-- start PROVIDED RECORDS --

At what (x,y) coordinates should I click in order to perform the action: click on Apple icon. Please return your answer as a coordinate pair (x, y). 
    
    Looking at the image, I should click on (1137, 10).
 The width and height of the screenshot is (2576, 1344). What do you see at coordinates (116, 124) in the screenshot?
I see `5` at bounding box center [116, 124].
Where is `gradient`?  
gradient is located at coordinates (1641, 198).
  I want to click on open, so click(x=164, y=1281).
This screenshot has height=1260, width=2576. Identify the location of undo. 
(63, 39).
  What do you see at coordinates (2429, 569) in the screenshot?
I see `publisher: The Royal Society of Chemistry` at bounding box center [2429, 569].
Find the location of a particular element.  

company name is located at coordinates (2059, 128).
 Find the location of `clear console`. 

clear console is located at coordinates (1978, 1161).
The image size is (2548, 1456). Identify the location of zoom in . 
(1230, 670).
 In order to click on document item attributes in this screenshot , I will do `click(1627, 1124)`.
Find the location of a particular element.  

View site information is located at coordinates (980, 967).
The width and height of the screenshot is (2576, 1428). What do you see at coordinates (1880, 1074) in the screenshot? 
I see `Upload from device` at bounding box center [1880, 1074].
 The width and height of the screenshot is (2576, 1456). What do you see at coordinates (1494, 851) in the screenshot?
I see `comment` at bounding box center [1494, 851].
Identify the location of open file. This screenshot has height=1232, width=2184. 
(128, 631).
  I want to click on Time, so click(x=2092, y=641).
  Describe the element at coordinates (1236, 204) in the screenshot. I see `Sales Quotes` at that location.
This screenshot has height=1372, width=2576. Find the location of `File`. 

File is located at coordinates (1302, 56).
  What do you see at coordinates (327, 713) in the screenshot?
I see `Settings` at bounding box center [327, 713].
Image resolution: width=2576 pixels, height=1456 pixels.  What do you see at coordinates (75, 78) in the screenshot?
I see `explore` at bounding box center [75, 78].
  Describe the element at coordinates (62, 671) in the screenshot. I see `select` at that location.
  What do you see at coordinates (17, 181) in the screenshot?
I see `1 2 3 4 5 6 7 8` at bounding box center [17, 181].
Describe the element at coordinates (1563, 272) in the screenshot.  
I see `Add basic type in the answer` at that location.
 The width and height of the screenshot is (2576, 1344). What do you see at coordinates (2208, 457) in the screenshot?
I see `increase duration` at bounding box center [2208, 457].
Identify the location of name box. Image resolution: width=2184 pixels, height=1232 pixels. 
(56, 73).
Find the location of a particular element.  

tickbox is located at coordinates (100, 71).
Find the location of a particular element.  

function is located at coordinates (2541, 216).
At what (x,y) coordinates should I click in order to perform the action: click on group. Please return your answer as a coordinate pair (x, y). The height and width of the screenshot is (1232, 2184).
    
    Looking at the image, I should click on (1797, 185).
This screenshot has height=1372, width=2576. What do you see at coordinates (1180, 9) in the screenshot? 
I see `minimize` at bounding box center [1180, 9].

-- end PROVIDED RECORDS --

• YOUR OBJECTIVE: Reproduce all of the data above verbatim, line for line.

• OUTPUT BELOW:
At what (x,y) coordinates should I click in order to perform the action: click on Apple icon. Please return your answer as a coordinate pair (x, y). 
    
    Looking at the image, I should click on (1137, 10).
 The width and height of the screenshot is (2576, 1344). What do you see at coordinates (116, 124) in the screenshot?
I see `5` at bounding box center [116, 124].
Where is `gradient`?  
gradient is located at coordinates (1641, 198).
  I want to click on open, so click(x=164, y=1281).
This screenshot has height=1260, width=2576. Identify the location of undo. 
(63, 39).
  What do you see at coordinates (2429, 569) in the screenshot?
I see `publisher: The Royal Society of Chemistry` at bounding box center [2429, 569].
Find the location of a particular element.  

company name is located at coordinates (2059, 128).
 Find the location of `clear console`. 

clear console is located at coordinates (1978, 1161).
The image size is (2548, 1456). Identify the location of zoom in . 
(1230, 670).
 In order to click on document item attributes in this screenshot , I will do `click(1627, 1124)`.
Find the location of a particular element.  

View site information is located at coordinates (980, 967).
The width and height of the screenshot is (2576, 1428). What do you see at coordinates (1880, 1074) in the screenshot? 
I see `Upload from device` at bounding box center [1880, 1074].
 The width and height of the screenshot is (2576, 1456). What do you see at coordinates (1494, 851) in the screenshot?
I see `comment` at bounding box center [1494, 851].
Identify the location of open file. This screenshot has height=1232, width=2184. 
(128, 631).
  I want to click on Time, so click(x=2092, y=641).
  Describe the element at coordinates (1236, 204) in the screenshot. I see `Sales Quotes` at that location.
This screenshot has height=1372, width=2576. Find the location of `File`. 

File is located at coordinates (1302, 56).
  What do you see at coordinates (327, 713) in the screenshot?
I see `Settings` at bounding box center [327, 713].
Image resolution: width=2576 pixels, height=1456 pixels.  What do you see at coordinates (75, 78) in the screenshot?
I see `explore` at bounding box center [75, 78].
  Describe the element at coordinates (62, 671) in the screenshot. I see `select` at that location.
  What do you see at coordinates (17, 181) in the screenshot?
I see `1 2 3 4 5 6 7 8` at bounding box center [17, 181].
Describe the element at coordinates (1563, 272) in the screenshot.  
I see `Add basic type in the answer` at that location.
 The width and height of the screenshot is (2576, 1344). What do you see at coordinates (2208, 457) in the screenshot?
I see `increase duration` at bounding box center [2208, 457].
Identify the location of name box. Image resolution: width=2184 pixels, height=1232 pixels. 
(56, 73).
Find the location of a particular element.  

tickbox is located at coordinates (100, 71).
Find the location of a particular element.  

function is located at coordinates (2541, 216).
At what (x,y) coordinates should I click in order to perform the action: click on group. Please return your answer as a coordinate pair (x, y). The height and width of the screenshot is (1232, 2184).
    
    Looking at the image, I should click on (1797, 185).
This screenshot has height=1372, width=2576. What do you see at coordinates (1180, 9) in the screenshot? 
I see `minimize` at bounding box center [1180, 9].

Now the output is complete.